© Arnold Grojean

ARNOLD GROJEAN | VERSION AUGMENTÉE

C’est en 2008, qu’animé par la découverte d’autres cultures, je décide de m’envoler au Mali et au Sénégal, pour la première fois. Le Mali a été pour moi une révélation si bien que ma passion pour la culture Ouest Africaine ne me quittera plus jusqu’ à ce jour.

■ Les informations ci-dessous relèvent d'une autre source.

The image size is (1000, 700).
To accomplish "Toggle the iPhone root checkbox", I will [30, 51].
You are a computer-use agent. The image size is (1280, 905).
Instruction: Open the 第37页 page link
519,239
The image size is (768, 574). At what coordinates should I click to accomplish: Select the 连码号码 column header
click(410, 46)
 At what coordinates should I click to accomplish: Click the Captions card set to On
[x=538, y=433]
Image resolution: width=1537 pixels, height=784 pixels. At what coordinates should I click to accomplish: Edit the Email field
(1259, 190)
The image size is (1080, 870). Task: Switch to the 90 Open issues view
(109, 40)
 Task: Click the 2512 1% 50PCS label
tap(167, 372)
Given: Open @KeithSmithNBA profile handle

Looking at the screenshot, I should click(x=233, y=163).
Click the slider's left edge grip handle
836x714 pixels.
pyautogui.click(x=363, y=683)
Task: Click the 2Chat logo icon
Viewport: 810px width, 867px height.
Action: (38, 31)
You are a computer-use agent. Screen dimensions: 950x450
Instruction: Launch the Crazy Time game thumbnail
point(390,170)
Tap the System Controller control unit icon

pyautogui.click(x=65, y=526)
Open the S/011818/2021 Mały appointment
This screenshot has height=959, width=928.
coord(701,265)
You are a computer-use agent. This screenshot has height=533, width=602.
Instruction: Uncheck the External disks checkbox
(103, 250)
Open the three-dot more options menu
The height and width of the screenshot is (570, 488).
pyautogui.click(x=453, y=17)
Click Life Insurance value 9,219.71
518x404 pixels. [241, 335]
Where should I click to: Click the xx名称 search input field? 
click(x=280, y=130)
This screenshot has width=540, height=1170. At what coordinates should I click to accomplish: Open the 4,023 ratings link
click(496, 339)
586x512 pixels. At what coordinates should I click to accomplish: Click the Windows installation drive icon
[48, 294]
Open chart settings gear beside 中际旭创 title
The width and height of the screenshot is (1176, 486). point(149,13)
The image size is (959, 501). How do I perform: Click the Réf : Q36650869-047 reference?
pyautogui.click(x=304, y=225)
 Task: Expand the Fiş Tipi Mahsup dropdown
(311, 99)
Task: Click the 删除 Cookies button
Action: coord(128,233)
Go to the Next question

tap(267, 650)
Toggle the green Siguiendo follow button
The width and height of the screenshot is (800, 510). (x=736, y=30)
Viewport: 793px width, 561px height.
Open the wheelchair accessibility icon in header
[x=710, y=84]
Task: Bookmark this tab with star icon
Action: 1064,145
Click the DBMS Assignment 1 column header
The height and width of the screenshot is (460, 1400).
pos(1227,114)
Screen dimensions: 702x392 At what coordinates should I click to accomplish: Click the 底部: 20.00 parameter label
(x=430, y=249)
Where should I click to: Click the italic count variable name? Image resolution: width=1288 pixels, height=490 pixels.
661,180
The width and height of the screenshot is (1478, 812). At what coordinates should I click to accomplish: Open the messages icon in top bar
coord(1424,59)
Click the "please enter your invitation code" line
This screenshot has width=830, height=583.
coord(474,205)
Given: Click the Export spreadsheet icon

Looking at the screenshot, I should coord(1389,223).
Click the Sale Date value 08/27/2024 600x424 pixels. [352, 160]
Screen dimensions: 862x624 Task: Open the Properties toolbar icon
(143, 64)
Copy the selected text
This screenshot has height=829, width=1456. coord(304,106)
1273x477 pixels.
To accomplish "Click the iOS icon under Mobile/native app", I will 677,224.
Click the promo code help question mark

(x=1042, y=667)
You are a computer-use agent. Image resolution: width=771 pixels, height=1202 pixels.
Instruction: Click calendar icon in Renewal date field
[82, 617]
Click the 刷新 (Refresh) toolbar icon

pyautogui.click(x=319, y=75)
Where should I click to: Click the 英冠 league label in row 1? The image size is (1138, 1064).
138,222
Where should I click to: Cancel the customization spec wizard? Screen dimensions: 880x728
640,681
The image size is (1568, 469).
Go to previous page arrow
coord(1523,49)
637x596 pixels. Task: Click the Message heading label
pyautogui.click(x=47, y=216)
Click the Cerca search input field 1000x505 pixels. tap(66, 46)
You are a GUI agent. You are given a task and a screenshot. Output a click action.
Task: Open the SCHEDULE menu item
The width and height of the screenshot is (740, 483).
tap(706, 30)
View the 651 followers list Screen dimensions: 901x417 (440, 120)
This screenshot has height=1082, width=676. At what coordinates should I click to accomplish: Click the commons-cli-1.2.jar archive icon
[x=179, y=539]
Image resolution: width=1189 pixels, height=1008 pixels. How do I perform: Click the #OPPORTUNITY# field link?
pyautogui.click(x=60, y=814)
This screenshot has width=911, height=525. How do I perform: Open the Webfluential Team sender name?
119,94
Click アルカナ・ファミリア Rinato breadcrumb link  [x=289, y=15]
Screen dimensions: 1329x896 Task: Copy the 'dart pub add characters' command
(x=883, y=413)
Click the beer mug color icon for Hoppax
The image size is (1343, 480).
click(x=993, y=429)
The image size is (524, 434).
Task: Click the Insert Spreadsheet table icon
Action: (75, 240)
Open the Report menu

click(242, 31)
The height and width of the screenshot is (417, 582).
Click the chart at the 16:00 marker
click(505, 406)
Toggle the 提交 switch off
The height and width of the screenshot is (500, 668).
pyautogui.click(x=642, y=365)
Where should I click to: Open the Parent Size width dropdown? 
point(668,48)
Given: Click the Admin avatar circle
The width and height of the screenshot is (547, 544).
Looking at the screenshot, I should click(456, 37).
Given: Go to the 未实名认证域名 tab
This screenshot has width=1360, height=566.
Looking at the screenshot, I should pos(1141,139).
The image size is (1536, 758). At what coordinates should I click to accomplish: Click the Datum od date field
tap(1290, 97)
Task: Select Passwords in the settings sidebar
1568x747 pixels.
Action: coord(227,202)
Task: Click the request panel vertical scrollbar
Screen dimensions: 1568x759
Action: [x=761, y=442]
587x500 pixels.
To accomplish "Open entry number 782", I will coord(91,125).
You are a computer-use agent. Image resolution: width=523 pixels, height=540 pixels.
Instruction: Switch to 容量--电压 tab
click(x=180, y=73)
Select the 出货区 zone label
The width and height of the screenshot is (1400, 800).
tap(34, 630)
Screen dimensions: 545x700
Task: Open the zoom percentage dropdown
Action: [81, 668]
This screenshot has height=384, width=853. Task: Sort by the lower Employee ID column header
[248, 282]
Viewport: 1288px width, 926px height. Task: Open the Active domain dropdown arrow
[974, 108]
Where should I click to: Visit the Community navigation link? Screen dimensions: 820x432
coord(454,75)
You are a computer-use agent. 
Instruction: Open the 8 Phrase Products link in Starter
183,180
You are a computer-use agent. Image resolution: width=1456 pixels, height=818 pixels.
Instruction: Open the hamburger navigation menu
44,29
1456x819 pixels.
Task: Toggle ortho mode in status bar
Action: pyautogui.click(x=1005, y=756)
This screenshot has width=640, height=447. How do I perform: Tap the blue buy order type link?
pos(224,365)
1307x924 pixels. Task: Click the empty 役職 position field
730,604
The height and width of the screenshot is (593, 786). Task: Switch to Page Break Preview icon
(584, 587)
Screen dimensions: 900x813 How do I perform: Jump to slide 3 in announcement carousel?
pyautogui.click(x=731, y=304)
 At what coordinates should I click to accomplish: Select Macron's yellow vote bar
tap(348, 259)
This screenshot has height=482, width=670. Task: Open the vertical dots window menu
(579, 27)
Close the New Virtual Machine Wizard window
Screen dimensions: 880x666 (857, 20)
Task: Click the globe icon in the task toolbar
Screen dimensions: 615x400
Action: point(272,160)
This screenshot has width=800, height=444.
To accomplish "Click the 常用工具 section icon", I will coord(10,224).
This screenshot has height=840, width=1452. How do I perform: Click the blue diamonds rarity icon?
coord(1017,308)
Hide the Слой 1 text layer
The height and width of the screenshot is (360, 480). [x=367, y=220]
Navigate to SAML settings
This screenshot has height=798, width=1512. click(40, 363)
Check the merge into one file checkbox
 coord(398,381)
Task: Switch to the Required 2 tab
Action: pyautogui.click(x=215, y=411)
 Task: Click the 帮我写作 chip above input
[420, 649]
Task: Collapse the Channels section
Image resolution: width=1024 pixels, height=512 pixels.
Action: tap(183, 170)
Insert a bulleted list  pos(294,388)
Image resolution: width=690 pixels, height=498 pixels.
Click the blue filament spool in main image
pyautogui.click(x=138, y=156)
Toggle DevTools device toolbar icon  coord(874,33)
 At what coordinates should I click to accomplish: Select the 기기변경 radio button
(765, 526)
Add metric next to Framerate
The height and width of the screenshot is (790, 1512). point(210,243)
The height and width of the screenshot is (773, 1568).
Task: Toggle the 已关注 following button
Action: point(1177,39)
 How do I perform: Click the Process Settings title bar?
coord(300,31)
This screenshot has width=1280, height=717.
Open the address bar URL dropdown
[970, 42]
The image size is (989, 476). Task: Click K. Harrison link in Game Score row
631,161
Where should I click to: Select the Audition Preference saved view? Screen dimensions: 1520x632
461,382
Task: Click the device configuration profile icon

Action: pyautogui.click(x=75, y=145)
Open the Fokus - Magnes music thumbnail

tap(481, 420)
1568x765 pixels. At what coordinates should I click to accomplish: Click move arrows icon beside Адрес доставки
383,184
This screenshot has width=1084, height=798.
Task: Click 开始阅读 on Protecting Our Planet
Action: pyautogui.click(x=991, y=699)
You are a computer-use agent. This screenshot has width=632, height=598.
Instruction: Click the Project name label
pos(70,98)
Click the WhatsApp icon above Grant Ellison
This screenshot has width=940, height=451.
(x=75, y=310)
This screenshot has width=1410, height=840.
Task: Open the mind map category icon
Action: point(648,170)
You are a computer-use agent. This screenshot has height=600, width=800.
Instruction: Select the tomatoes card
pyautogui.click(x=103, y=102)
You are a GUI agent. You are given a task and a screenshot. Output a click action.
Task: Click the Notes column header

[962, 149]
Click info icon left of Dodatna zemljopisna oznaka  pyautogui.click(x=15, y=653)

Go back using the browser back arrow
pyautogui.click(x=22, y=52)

Très vite, j’y suis retourné pour réaliser mes différents travaux photographiques au cours de mon cursus à l’Ecole Supérieure des Arts de l’image « LE75 ». J’y ai, entre autre, réalisé un projet photographique de long terme avec les enfants des rues de Bamako « KOUNGO FITINI (Problèmes mineurs) », donnant vie à dix livrets résultants d’ateliers photographiques menés avec les enfants des rues et de portraits nocturnes que j’ai réalisé sur leur lieu de vie.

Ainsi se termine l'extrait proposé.